▶ [WHAT NEEDS TO BE DONE]: Retype the data exactly, leaving nothing out.
»»
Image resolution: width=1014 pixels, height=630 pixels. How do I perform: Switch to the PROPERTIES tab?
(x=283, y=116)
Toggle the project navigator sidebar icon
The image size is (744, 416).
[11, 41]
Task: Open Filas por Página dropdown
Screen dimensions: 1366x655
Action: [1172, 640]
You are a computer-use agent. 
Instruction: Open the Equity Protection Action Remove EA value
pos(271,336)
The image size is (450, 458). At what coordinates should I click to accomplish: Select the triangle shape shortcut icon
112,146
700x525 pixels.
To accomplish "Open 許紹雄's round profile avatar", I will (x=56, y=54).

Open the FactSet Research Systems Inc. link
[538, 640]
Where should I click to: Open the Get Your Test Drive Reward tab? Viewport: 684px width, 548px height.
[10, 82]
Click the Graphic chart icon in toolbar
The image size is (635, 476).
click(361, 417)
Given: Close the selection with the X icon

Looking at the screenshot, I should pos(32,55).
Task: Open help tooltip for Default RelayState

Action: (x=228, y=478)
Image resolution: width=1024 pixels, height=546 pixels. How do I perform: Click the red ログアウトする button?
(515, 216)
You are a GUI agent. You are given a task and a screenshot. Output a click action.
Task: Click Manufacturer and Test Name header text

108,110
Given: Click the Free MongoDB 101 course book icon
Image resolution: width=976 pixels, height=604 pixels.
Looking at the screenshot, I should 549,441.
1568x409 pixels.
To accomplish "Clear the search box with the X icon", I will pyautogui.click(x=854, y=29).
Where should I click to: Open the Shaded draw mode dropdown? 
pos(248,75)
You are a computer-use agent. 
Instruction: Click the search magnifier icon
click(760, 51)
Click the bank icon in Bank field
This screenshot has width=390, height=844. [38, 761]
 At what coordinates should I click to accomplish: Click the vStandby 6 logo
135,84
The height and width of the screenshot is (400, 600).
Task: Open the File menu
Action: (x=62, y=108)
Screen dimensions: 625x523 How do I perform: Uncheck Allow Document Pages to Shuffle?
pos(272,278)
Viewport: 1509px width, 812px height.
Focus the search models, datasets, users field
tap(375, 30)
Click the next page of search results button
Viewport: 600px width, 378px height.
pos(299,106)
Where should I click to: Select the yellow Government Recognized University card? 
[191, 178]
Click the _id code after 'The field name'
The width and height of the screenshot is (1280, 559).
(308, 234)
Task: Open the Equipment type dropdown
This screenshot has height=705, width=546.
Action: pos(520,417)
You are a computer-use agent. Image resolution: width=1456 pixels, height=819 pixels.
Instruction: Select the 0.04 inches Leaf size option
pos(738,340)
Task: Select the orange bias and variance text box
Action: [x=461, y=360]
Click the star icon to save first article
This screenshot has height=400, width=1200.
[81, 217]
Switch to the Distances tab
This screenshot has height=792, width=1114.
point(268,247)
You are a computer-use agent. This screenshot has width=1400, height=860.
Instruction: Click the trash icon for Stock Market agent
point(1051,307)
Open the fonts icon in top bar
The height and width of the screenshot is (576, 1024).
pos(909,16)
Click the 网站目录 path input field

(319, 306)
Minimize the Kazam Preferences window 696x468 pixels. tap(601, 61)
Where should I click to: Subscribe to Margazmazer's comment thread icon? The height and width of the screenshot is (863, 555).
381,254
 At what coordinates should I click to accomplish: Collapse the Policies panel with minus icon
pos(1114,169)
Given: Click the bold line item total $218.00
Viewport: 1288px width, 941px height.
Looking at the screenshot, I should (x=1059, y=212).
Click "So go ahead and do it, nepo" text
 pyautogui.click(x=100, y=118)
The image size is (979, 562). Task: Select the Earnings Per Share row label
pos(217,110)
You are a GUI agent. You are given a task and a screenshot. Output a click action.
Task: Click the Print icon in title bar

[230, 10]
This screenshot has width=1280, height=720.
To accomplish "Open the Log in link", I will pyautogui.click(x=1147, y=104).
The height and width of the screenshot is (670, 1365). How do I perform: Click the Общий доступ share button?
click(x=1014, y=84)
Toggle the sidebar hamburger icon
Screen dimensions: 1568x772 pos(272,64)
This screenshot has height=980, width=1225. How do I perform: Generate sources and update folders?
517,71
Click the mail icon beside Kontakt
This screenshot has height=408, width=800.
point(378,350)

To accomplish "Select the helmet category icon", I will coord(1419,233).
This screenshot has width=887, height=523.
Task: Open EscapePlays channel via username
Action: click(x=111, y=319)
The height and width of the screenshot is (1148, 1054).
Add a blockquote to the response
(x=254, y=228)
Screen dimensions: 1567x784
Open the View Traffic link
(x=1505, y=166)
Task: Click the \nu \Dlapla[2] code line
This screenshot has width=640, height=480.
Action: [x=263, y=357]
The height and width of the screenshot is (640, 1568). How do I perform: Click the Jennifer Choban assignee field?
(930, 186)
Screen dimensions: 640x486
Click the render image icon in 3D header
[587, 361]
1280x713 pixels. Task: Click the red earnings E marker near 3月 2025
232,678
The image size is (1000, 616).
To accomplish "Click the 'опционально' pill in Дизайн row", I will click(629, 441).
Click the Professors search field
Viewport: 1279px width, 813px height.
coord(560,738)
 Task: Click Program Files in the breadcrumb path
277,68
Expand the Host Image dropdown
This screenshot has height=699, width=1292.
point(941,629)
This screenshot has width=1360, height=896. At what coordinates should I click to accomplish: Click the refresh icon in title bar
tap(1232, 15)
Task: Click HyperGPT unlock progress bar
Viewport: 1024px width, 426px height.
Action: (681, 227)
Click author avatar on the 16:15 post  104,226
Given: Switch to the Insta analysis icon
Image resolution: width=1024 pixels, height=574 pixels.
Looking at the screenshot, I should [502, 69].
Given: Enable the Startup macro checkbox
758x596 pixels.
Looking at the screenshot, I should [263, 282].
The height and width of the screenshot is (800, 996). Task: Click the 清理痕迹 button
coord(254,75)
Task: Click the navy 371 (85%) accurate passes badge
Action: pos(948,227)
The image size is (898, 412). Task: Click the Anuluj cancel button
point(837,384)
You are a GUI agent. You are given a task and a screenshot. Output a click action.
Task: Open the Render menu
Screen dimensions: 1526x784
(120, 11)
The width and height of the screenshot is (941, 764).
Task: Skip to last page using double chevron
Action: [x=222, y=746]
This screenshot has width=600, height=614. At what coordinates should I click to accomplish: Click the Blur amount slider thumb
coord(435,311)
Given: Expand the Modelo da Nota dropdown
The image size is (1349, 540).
««
▶ [ANSWER SPACE]:
Image resolution: width=1014 pixels, height=630 pixels. How do I perform: Switch to the PROPERTIES tab?
(x=283, y=116)
Toggle the project navigator sidebar icon
The image size is (744, 416).
[11, 41]
Task: Open Filas por Página dropdown
Screen dimensions: 1366x655
Action: [1172, 640]
You are a computer-use agent. 
Instruction: Open the Equity Protection Action Remove EA value
pos(271,336)
The image size is (450, 458). At what coordinates should I click to accomplish: Select the triangle shape shortcut icon
112,146
700x525 pixels.
To accomplish "Open 許紹雄's round profile avatar", I will (x=56, y=54).

Open the FactSet Research Systems Inc. link
[538, 640]
Where should I click to: Open the Get Your Test Drive Reward tab? Viewport: 684px width, 548px height.
[10, 82]
Click the Graphic chart icon in toolbar
The image size is (635, 476).
click(361, 417)
Given: Close the selection with the X icon

Looking at the screenshot, I should pos(32,55).
Task: Open help tooltip for Default RelayState

Action: (x=228, y=478)
Image resolution: width=1024 pixels, height=546 pixels. How do I perform: Click the red ログアウトする button?
(515, 216)
You are a GUI agent. You are given a task and a screenshot. Output a click action.
Task: Click Manufacturer and Test Name header text

108,110
Given: Click the Free MongoDB 101 course book icon
Image resolution: width=976 pixels, height=604 pixels.
Looking at the screenshot, I should 549,441.
1568x409 pixels.
To accomplish "Clear the search box with the X icon", I will pyautogui.click(x=854, y=29).
Where should I click to: Open the Shaded draw mode dropdown? 
pos(248,75)
You are a computer-use agent. 
Instruction: Click the search magnifier icon
click(760, 51)
Click the bank icon in Bank field
This screenshot has width=390, height=844. [38, 761]
 At what coordinates should I click to accomplish: Click the vStandby 6 logo
135,84
The height and width of the screenshot is (400, 600).
Task: Open the File menu
Action: (x=62, y=108)
Screen dimensions: 625x523 How do I perform: Uncheck Allow Document Pages to Shuffle?
pos(272,278)
Viewport: 1509px width, 812px height.
Focus the search models, datasets, users field
tap(375, 30)
Click the next page of search results button
Viewport: 600px width, 378px height.
pos(299,106)
Where should I click to: Select the yellow Government Recognized University card? 
[191, 178]
Click the _id code after 'The field name'
The width and height of the screenshot is (1280, 559).
(308, 234)
Task: Open the Equipment type dropdown
This screenshot has height=705, width=546.
Action: pos(520,417)
You are a computer-use agent. Image resolution: width=1456 pixels, height=819 pixels.
Instruction: Select the 0.04 inches Leaf size option
pos(738,340)
Task: Select the orange bias and variance text box
Action: [x=461, y=360]
Click the star icon to save first article
This screenshot has height=400, width=1200.
[81, 217]
Switch to the Distances tab
This screenshot has height=792, width=1114.
point(268,247)
You are a computer-use agent. This screenshot has width=1400, height=860.
Instruction: Click the trash icon for Stock Market agent
point(1051,307)
Open the fonts icon in top bar
The height and width of the screenshot is (576, 1024).
pos(909,16)
Click the 网站目录 path input field

(319, 306)
Minimize the Kazam Preferences window 696x468 pixels. tap(601, 61)
Where should I click to: Subscribe to Margazmazer's comment thread icon? The height and width of the screenshot is (863, 555).
381,254
 At what coordinates should I click to accomplish: Collapse the Policies panel with minus icon
pos(1114,169)
Given: Click the bold line item total $218.00
Viewport: 1288px width, 941px height.
Looking at the screenshot, I should (x=1059, y=212).
Click "So go ahead and do it, nepo" text
 pyautogui.click(x=100, y=118)
The image size is (979, 562). Task: Select the Earnings Per Share row label
pos(217,110)
You are a GUI agent. You are given a task and a screenshot. Output a click action.
Task: Click the Print icon in title bar

[230, 10]
This screenshot has width=1280, height=720.
To accomplish "Open the Log in link", I will pyautogui.click(x=1147, y=104).
The height and width of the screenshot is (670, 1365). How do I perform: Click the Общий доступ share button?
click(x=1014, y=84)
Toggle the sidebar hamburger icon
Screen dimensions: 1568x772 pos(272,64)
This screenshot has height=980, width=1225. How do I perform: Generate sources and update folders?
517,71
Click the mail icon beside Kontakt
This screenshot has height=408, width=800.
point(378,350)

To accomplish "Select the helmet category icon", I will coord(1419,233).
This screenshot has width=887, height=523.
Task: Open EscapePlays channel via username
Action: click(x=111, y=319)
The height and width of the screenshot is (1148, 1054).
Add a blockquote to the response
(x=254, y=228)
Screen dimensions: 1567x784
Open the View Traffic link
(x=1505, y=166)
Task: Click the \nu \Dlapla[2] code line
This screenshot has width=640, height=480.
Action: [x=263, y=357]
The height and width of the screenshot is (640, 1568). How do I perform: Click the Jennifer Choban assignee field?
(930, 186)
Screen dimensions: 640x486
Click the render image icon in 3D header
[587, 361]
1280x713 pixels. Task: Click the red earnings E marker near 3月 2025
232,678
The image size is (1000, 616).
To accomplish "Click the 'опционально' pill in Дизайн row", I will click(629, 441).
Click the Professors search field
Viewport: 1279px width, 813px height.
coord(560,738)
 Task: Click Program Files in the breadcrumb path
277,68
Expand the Host Image dropdown
This screenshot has height=699, width=1292.
point(941,629)
This screenshot has width=1360, height=896. At what coordinates should I click to accomplish: Click the refresh icon in title bar
tap(1232, 15)
Task: Click HyperGPT unlock progress bar
Viewport: 1024px width, 426px height.
Action: (681, 227)
Click author avatar on the 16:15 post  104,226
Given: Switch to the Insta analysis icon
Image resolution: width=1024 pixels, height=574 pixels.
Looking at the screenshot, I should [502, 69].
Given: Enable the Startup macro checkbox
758x596 pixels.
Looking at the screenshot, I should [263, 282].
The height and width of the screenshot is (800, 996). Task: Click the 清理痕迹 button
coord(254,75)
Task: Click the navy 371 (85%) accurate passes badge
Action: pos(948,227)
The image size is (898, 412). Task: Click the Anuluj cancel button
point(837,384)
You are a GUI agent. You are given a task and a screenshot. Output a click action.
Task: Open the Render menu
Screen dimensions: 1526x784
(120, 11)
The width and height of the screenshot is (941, 764).
Task: Skip to last page using double chevron
Action: [x=222, y=746]
This screenshot has width=600, height=614. At what coordinates should I click to accomplish: Click the Blur amount slider thumb
coord(435,311)
Given: Expand the Modelo da Nota dropdown
The image size is (1349, 540).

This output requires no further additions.